3. Neanche le restanti censure superano il vaglio di ammissibilità, posto che non risultano formulati alla stregua di una motivata critica delle ragioni poste a fondamento della decisione gravata, ma investono direttamente gli atti impositivi per cui si controverte, riproducendo i motivi svolti a sostegno del ricorso di primo grado, reiterati in appello e disattesi dalla Commissione tributaria regionale.

Secondo un principio ampiamente condiviso, con i motivi di ricorso per cassazione la parte non può limitarsi a riproporre le tesi difensive svolte nelle fasi di merito e motivatamente disattese dal giudice dell’appello, senza considerare le ragioni offerte da quest’ultimo, poichè in tal modo si determina una mera contrapposizione della propria valutazione al giudizio espresso dalla sentenza impugnata.

Questa Corte ha, infatti, precisato che “il motivo d’impugnazione è rappresentato dall’enunciazione, secondo lo schema normativo con cui il mezzo è regolato dal legislatore, della o delle ragioni per le quali, secondo chi esercita il diritto d’impugnazione, la decisione è erronea, con la conseguenza che, in quanto per denunciare un errore bisogna identificarlo e, quindi, fornirne la rappresentazione, l’esercizio(del diritto d’impugnazione di una decisione giudiziale può considerarsi avvenuto in modo idoneo soltanto qualora i motivi con i quali è esplicato si concretino in una critica della decisione impugnata e, quindi, nell’esplicita e specifica indicazione delle ragioni per cui essa è errata, le quali, per essere enunciate come tali, debbono concretamente considerare le ragioni che la sorreggono e da esse non possono prescindere, dovendosi, dunque, il motivo che non rispetti tale requisito considerarsi nullo per inidoneità al raggiungimento dello scopo. In riferimento al ricorso per Cassazione tale nullità, risolvendosi nella proposizione di un “non motivo”, è espressamente sanzionata con l’inammissibilità ai sensi dell’art. 366 c.p.c., n. 4″ (in questi termini Cass. 3, 11/1/2005, n. 359, richiamata da Sez. 3, 31/8/2015, n. 17330, cit.; in senso conforme Cass. Sez. 1, Ord. 24/9/2018, n. 22478, cit.).

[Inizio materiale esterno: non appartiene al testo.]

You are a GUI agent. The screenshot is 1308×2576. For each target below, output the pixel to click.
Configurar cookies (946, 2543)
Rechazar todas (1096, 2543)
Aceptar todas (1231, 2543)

4. In conclusione, il ricorso è inammissibile.

Le spese del giudizio di legittimità sono liquidate in dispositivo in ossequio al principio della soccombenza.

P.Q.M.

dichiara inammissibile il ricorso. Condanna la ricorrente al pagamento, in favore della controricorrente, delle spese del giudizio di legittimità, che liquida in Euro 2.300,00 per compensi, oltre alle spese prenotate a debito.

Ai sensi del D.P.R. n. 115 del 2002, art. 13, comma 1 quater, inserito dalla L. n. 228 del 2012, art. 1, comma 17, dà atto della sussistenza dei presupposti processuali per il versamento, da parte della ricorrente, dell’ulteriore importo a titolo di contributo unificato pari a quello dovuto per il ricorso principale, a norma dello stesso art. 13, comma 1-bis, se dovuto.

Così deciso in Roma, nella Camera di Consiglio, il 22 ottobre 2020.